→ **EXCERPT**:
The MFA Program offers workshops in fiction, creative nonfiction, and poetry, and because we believe in expanding creative possibility and passions for our students, we require students to take cross-genre workshops. Students may write their thesis in fiction, poetry or creative nonfiction. In addition to workshops, students take creative writing seminars in Poetry & Poetics or Prose Forms, pedagogy classes on the teaching of writing, and courses on literature and special topics.


Additionally, we offer courses in journal design and editing, so students get hand-on publishing and graphic design experience. Students are able to put their practical skills to creative and purposeful good use while serving as members of the editorial staff of Arts & Letters, our national literary journal, and one of the premier journals of the Southeast.


We are fully-funded: all students receive full tuition remission as well as a Graduate Assistantship. As part of this assistantship, students gain real-world teaching experience, and work at our Writing Center as tutors, teach undergraduate Composition, and teach in our Early College Program which is modeled on the Writers in the Schools Program. This real world teaching experience is essential for those students who hope to continue with teaching careers and/or community service careers. We also participate in the Peace Corps Paul D. Coverdell Fellows Program which offers assistantships to Peace Corps volunteers.


Our 42-hour program is designed to be a three-year program (although other options may be possible for those students that already have an MA Degree) and most students follow a plan that emphasizes course work in the first year and thesis work in the second and third years.


Prospective students for our Master of Fine Arts in Creative Writing program usually apply late fall/early winter for the following fall semester. Applications must be complete by Feb.1 for students who wish to be considered for an MFA assistantship (learn more about assistantships and other financial aid available to graduate students).


International Applicants:

If you are an International Student please submit the completed International Graduate Application For Admission and required materials to the International Education Center. To ensure timely delivery of materials and for application to receive full consideration, application and required materials should be submitted by January 1:


Questions? Contact the MFA program.

→ **TASKS TO CARRY OUT**:
a: Using the MFA program description, answer each question below.
(i) How many hours does the program require?
(ii) What is the name of the national literary journal on whose editorial staff students serve?
(iii) By what date must applications be complete for students who wish to be considered for an MFA assistantship?
b: For each statement, say whether the MFA program description agrees with it, and quote the words that decide it.
(i) Students may write their thesis only in fiction or poetry.
(ii) Every student receives full tuition remission.
(iii) The Early College Program is modeled on the Writers in the Schools Program.

→ **RECORDS**:
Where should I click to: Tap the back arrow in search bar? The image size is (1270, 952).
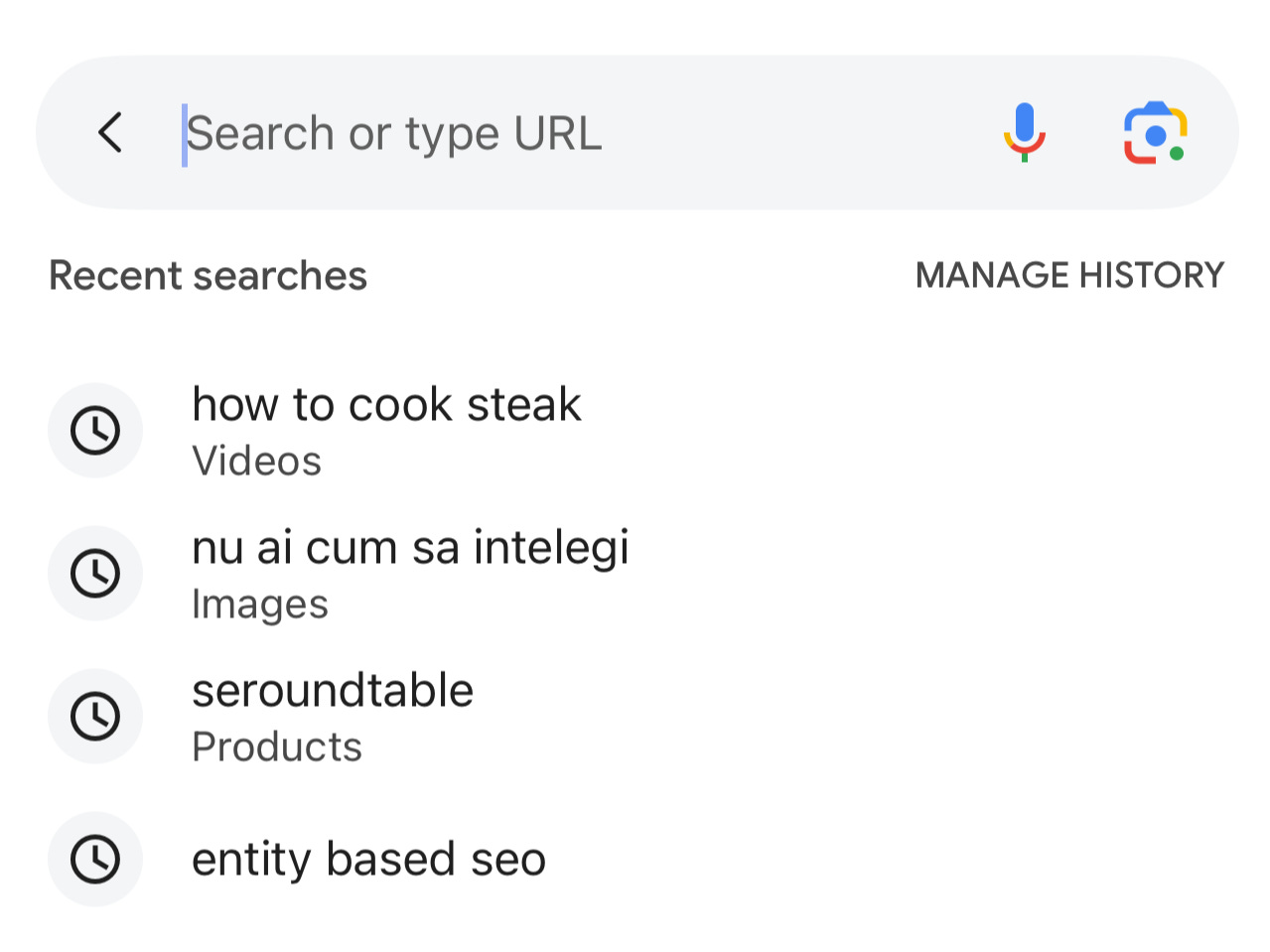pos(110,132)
--
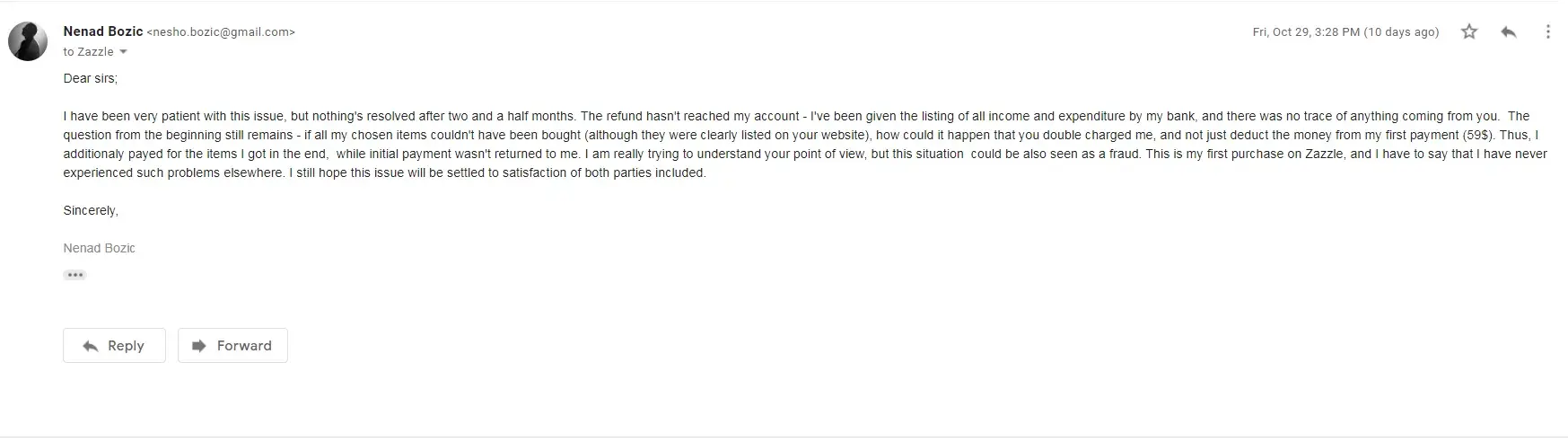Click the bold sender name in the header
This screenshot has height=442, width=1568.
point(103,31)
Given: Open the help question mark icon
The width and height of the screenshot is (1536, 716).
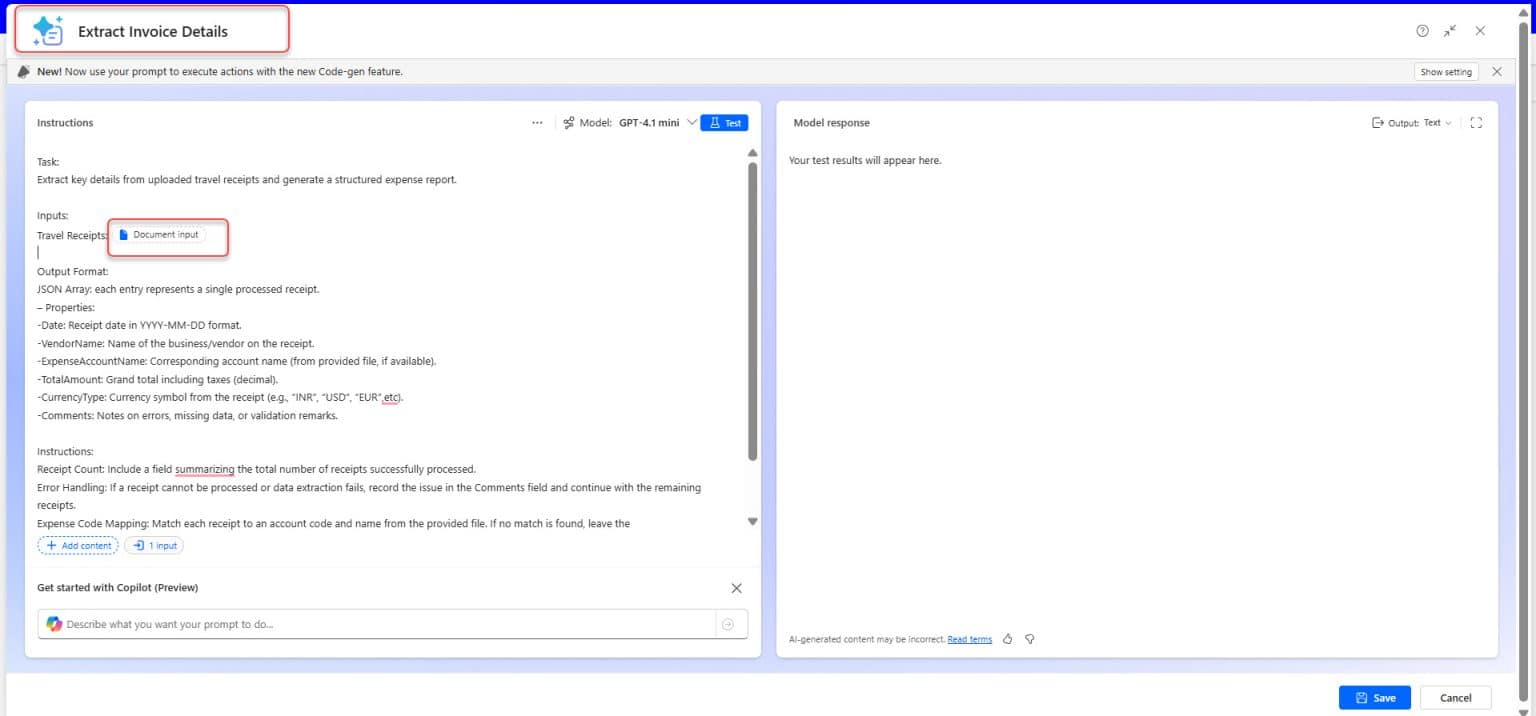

→ **OUTPUTS**:
a:
(i) 42 hours
(ii) Arts & Letters
(iii) Feb. 1

b:
(i) No: "Students may write their thesis in fiction, poetry or creative nonfiction."
(ii) Yes: "all students receive full tuition remission as well as a Graduate Assistantship"
(iii) Yes: "our Early College Program which is modeled on the Writers in the Schools Program"